Thursday, July 24, 2014

Dolphins in the coastal Everglades

By Postdoctoral Scientist Dr. Jeremy Kiszka
As the humidity returns, the thermometer rises and the afternoon thunderstorms water south Florida, we are reminded that the dry season has come to an end.  Over the months that spanned the dry season, however, our lab has been investigating dolphins in the Florida Coastal Everglades and associated areas of Florida Bay to answer questions about their behavior, movements and diets. 
We have been keeping a particularly close eye on the dolphins in the waters of the Shark River, Tarpon Bay, Oyster Bay, Joe River, and a 200 km2 stretch of coastal waters spanning east from Cape Sable to the Buttonwood Keys.  In May, three surveys have were conducted to increase sample sizes in Shark River and in Florida Bay, that will allow us to better understand the foraging ecology and ecological roles of dolphins in these areas.  With the 12 new biopsy samples collected we are up to about 35 samples and various analyses are underway, including stable isotopes to determine what and where dolphins are eating and persistent organic pollutants (e.g. PCBs, DDT) and Mercury (Hg). Preliminary results of stable isotope carbon and nitrogen analyses reveal that bottlenose dolphins feed in either coastal marine waters, as well as throughout river systems of the Everglades, from brackish to freshwater environments.
During our expeditions to the Everglades we have been able to observe some very interesting and unique behaviors of dolphins including strand feeding, mud ring feeding (solitary and in groups) and side swimming (in very shallow waters).  Biopsy samples taken from these animals may give us new information about diets specific to these feeding styles and behaviors. 

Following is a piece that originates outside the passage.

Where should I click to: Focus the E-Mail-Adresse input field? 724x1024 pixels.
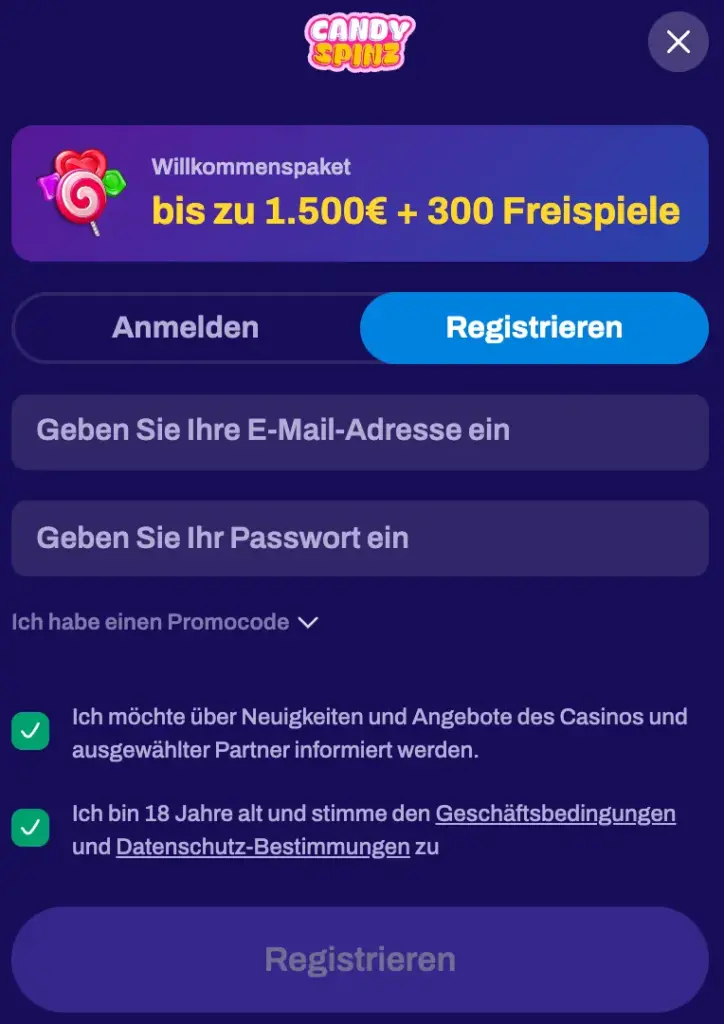360,431
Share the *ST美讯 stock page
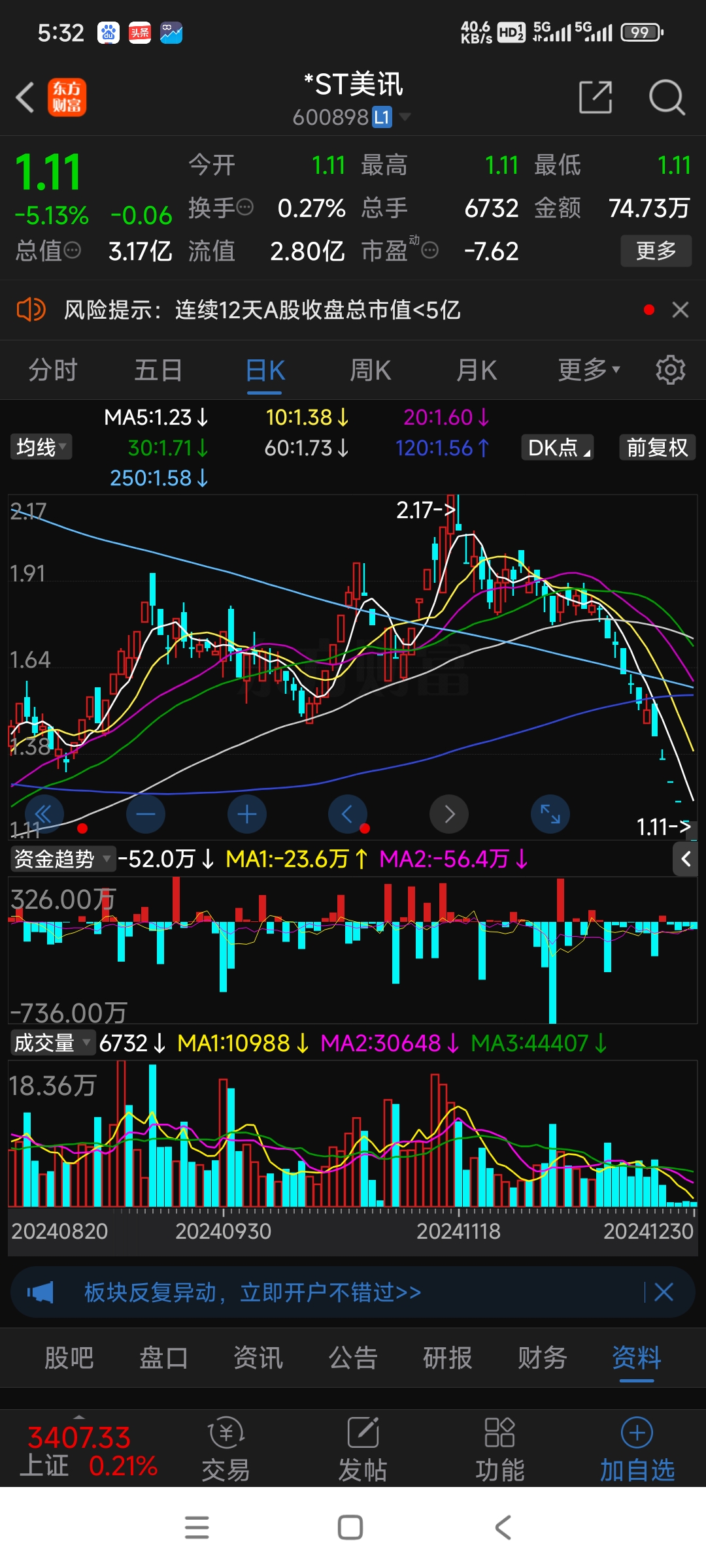 [x=596, y=96]
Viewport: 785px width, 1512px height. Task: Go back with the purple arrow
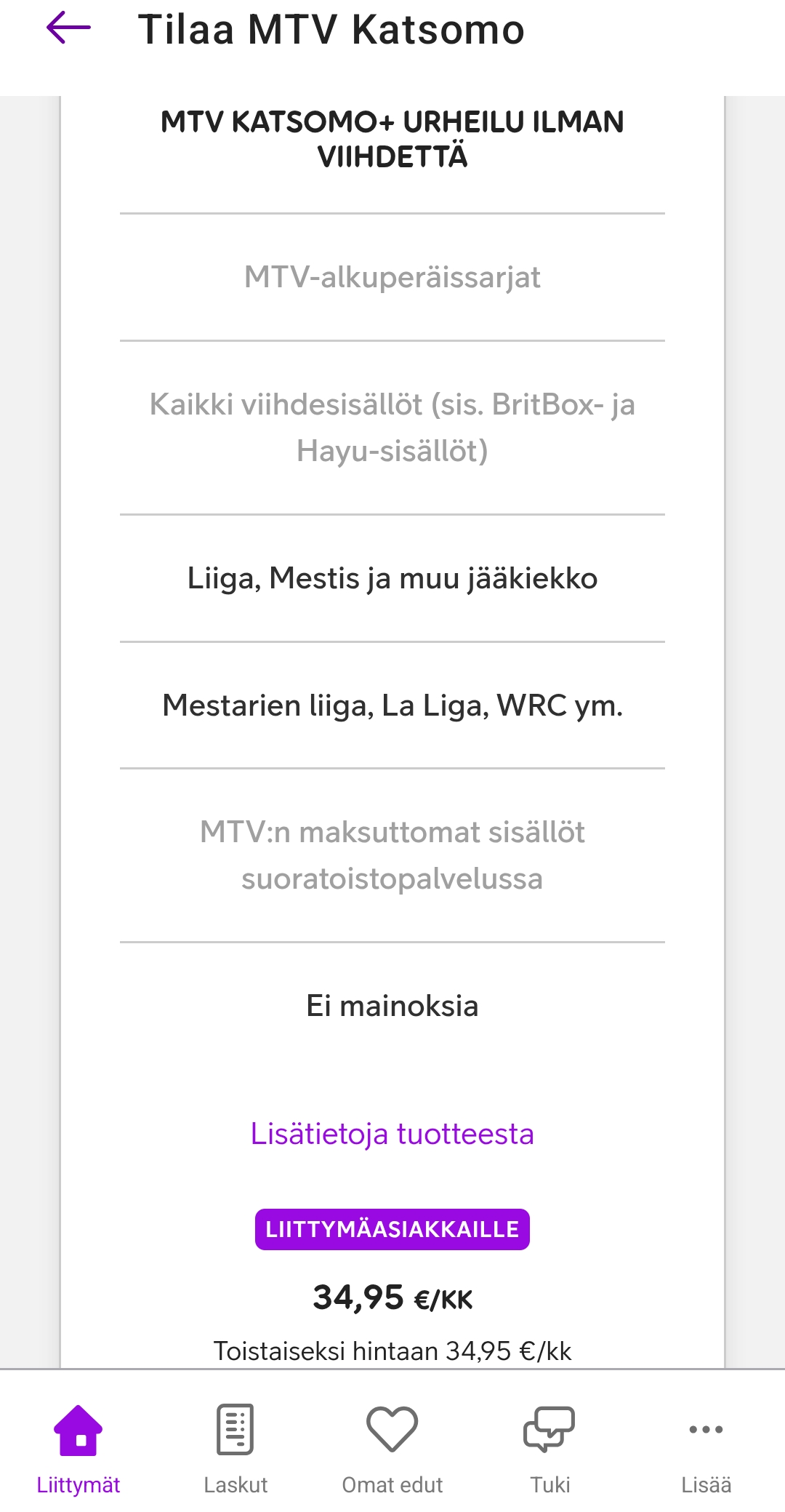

During mud ring feeding, a dolphin swims in a circle around a school of mullet while creating a ring of mud with its tail.  The mullet try to jump over the ring of mud and dolphins can catch them out of the air!

The nicks and cuts out of the dorsal fins help us identify individuals.

An osprey grabs a meal.

Some dolphins love to forage right next to - or even under - mangrove trees!